I locat­ed two of the offi­cers of the foun­da­tion at the Wash­ing­ton Times and anoth­er at UPI (also owned by the Moon orga­ni­za­tion), but my phone calls and e‑mails went unan­swered.

So I called Steve Mais­lin, pres­i­dent and CEO of the Greater Hous­ton Com­mu­ni­ty Foun­da­tion.

He was­n’t in, but I left a mes­sage ask­ing why the Wash­ing­ton Times Foun­da­tion would give $1 mil­lion to his foun­da­tion. He called and left a mes­sage in return.

He could­n’t legal­ly tell me, he said.

Lat­er I reached Mais­lin and asked him if he could point me to the law that bound his lips. He said he mis­spoke.

“I meant that under the law it’s not a pub­lic record,” he said. “We’re not required to dis­close dona­tions in or grants out in our tax returns. We don’t as a mat­ter of pol­i­cy.”

Actu­al­ly, they do report the grants they give, as we will see below.

He said some peo­ple who give mon­ey want it kept pri­vate so they won’t be bad­gered by fundrais­ers.

Zil­liox had a the­o­ry. He fig­ured Moon gave the mon­ey to the Hous­ton foun­da­tion as a pass-through to the pres­i­den­tial library of the elder Pres­i­dent Bush.

It would­n’t be the first con­nec­tion between Moon and Bush. In 1995 Bush was hand­some­ly paid to make six speech­es to Moon-relat­ed groups in Japan.

The next year he would go to Buenos Aires, Argenti­na, to cel­e­brate the open­ing of a new Moonie news­pa­per there.

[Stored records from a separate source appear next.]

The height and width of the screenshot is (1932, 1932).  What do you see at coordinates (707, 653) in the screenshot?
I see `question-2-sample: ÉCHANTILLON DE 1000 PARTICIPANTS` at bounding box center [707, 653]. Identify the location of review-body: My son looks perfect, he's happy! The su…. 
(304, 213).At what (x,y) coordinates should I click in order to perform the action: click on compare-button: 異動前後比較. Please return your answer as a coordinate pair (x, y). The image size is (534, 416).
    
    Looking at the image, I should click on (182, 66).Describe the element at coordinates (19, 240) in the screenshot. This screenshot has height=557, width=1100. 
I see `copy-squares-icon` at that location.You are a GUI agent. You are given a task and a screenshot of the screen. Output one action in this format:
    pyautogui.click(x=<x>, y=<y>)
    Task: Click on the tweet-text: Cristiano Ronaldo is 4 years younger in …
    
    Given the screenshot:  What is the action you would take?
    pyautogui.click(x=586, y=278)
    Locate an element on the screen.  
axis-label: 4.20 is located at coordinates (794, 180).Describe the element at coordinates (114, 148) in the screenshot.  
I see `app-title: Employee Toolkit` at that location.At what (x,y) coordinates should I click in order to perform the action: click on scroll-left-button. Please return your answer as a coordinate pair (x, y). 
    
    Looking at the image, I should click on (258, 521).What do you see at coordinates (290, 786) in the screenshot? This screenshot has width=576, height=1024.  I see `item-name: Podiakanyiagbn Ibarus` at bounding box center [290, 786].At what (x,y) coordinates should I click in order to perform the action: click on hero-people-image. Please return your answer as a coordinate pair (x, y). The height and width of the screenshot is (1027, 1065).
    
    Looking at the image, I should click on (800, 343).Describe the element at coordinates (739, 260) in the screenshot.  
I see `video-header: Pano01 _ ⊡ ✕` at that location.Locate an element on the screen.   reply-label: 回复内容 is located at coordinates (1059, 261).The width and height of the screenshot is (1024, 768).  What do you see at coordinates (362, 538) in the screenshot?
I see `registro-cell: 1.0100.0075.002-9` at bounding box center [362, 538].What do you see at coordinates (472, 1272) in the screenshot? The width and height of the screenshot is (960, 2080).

Zil­liox’s notion turned out not to be an idle the­o­ry. The long list of grant recip­i­ents list­ed in the com­mu­ni­ty foun­da­tion’s tax return that year includ­ed the George Bush Pres­i­den­tial Library Foun­da­tion at Texas A&M.

The amount: $2,132,471.

So I called Rod Thorn­ton at the Bush library foun­da­tion.

He hes­i­tat­ed for a moment, then explained that the dona­tion from the Greater Hous­ton Com­mu­ni­ty Foun­da­tion came from pro­ceeds from Bush’s 80th birth­day cel­e­bra­tion in 2004, which includ­ed a huge par­ty at Minute Maid Park and a fundrais­ing extrav­a­gan­za to ben­e­fit three of the for­mer pres­i­den­t’s favorite caus­es: his library, the Points of Light Foun­da­tion he found­ed, and the Uni­ver­si­ty of Texas M.D. Ander­son Can­cer Cen­ter.

M.D. Ander­son received $4.4 mil­lion from the Greater Hous­ton Com­mu­ni­ty Foun­da­tion that year, and the Points of Light Foun­da­tion received $1.8 mil­lion.

One call remained, to Jim McGrath, a for­mer speech­writer for the for­mer pres­i­dent who still serves as a fam­i­ly spokesman.

He explained that the mon­ey raised through Bush’s birth­day bash was fun­neled through the Greater Hous­ton Com­mu­ni­ty Foun­da­tion because of its tax-exempt sta­tus.

And did $1 mil­lion come from the Wash­ing­ton Times Foun­da­tion?

“We’re in an uncom­fort­able posi­tion,” he said. “If a donor does­n’t want to be iden­ti­fied we need to hon­or their pri­va­cy.”

I asked him about anoth­er part of Zil­liox’s the­o­ry: that the dona­tion was made to help per­suade Bush’s son, the cur­rent pres­i­dent, to grant Moon a par­don for a 1982 felony tax eva­sion con­vic­tion that had put him in prison for 13 months.

Moon had applied for a par­don from the elder pres­i­dent Bush, but with­drew the request.

“If that’s why he gave the grant, he’s throw­ing his mon­ey away,” said McGrath. “That’s not the way the Bush­es oper­ate.”

He added, “Pres­i­dent Bush has been very grate­ful for the friend­ship shown to him by the Wash­ing­ton Times Foun­da­tion, and the Wash­ing­ton Times serves a vital role in Wash­ing­ton. But there can’t be any con­nec­tion to any kind of a par­don.”